Como é de conhecimento de todos que acompanham a história do saneamento e do urbanismo no Brasil, o Plano de Saneamento implantado em Santos, a partir de 1905, pelo engenheiro Francisco Saturnino de Brito, introduziu o sistema de separação absoluta entre as águas pluviais e as águas servidas (esgotos).
Este sistema, preconizado em 1896 pelo engenheiro Ignácio Cochrane, então chefe da Comissão de Saneamento, consiste na implantação de sistemas distintos para drenagem e esgotos.

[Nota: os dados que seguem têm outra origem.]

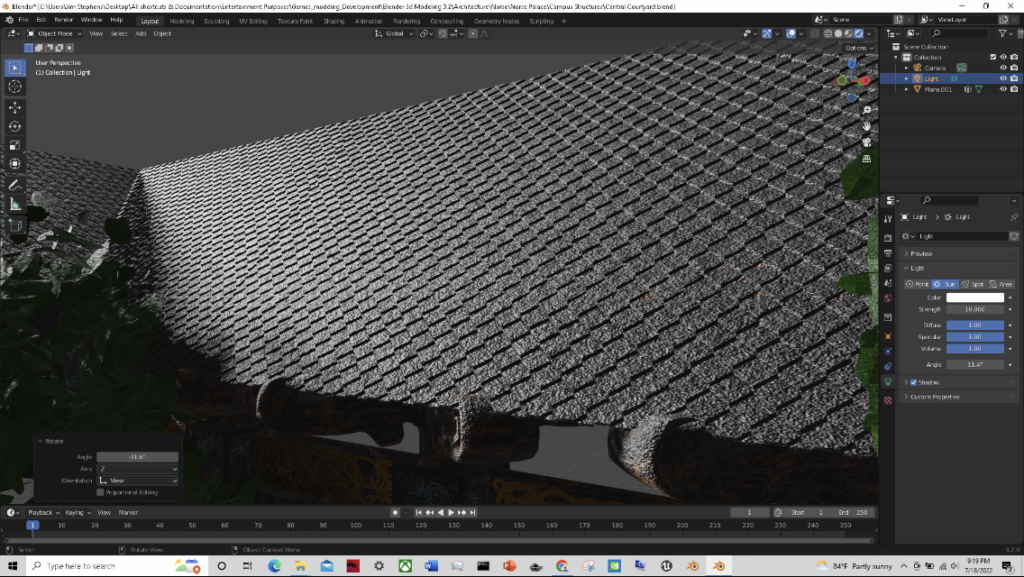The height and width of the screenshot is (577, 1024).
Task: Set light type to Point
Action: pos(917,284)
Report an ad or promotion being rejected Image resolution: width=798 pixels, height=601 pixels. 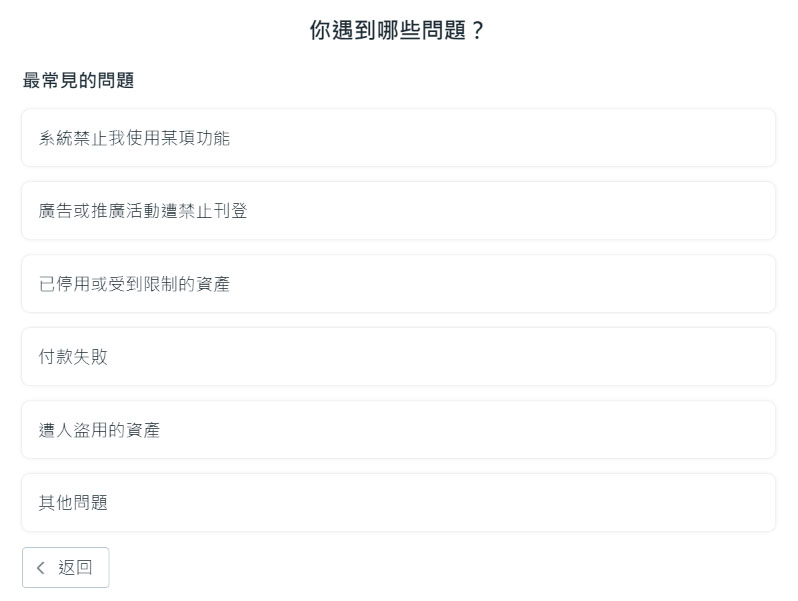click(398, 211)
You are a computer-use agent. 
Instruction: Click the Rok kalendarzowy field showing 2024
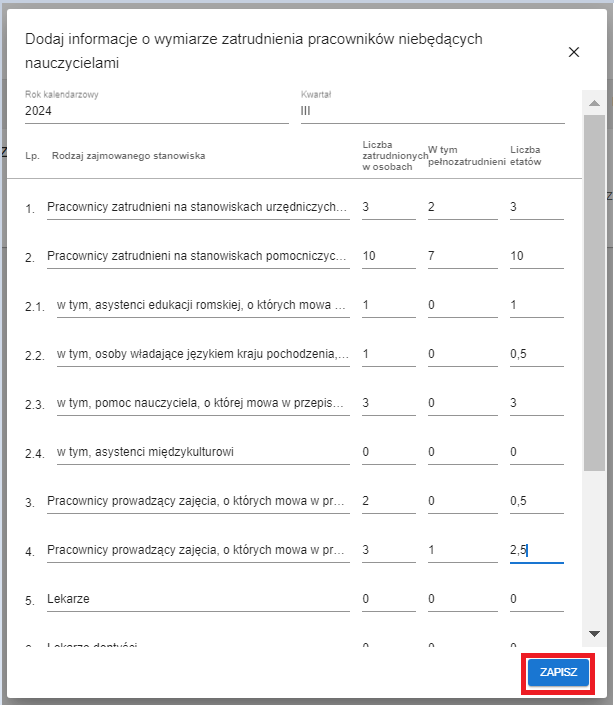coord(156,112)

Desta forma, Brito concebeu os sistemas de esgotos e de galerias e canais de drenagem, que garantiram a possibilidade de urbanizar a Zona Leste de Santos, onde até então predominavam áreas inundáveis.
Um esquema do sistema de Canais pode ser visto na ilustração abaixo. Os canais do Plano de Saturnino de Brito são aqueles numerados. Os demais foram implantados posteriormente pela Prefeitura/Prodesan. Os canais que foram cobertos são identificados com a letra "C".

Como se pode observar, o canal que drena a bacia com maior área é o Canal 1, que recebe a contribuição dos canais 7, 8 e 9, que recebem contribuição dos morros do Jabaquara, Marapé e Santa Terezinha e dos bairros Marapé e José Menino, além de galerias provenientes de parte da área central e Paquetá, na região das avenidas Rangel Pestana, onde o canal é coberto e da Campos Sales, até a Bacia do Mercado.
Portanto, este é o canal que conduz a maior quantidade de água para o Estuário (Mercado) e para as praias (José Menino e Pompéia).
Alertado por um atento morador das proximidades, fui realizar uma vistoria detalhada pelo Canal 1 e seus contribuidores, nos últimos dias 5 e 6. Neste rápido survey, pude verificar estarrecido, que já não existe mais o sistema de separação absoluta na bacia deste grande canal.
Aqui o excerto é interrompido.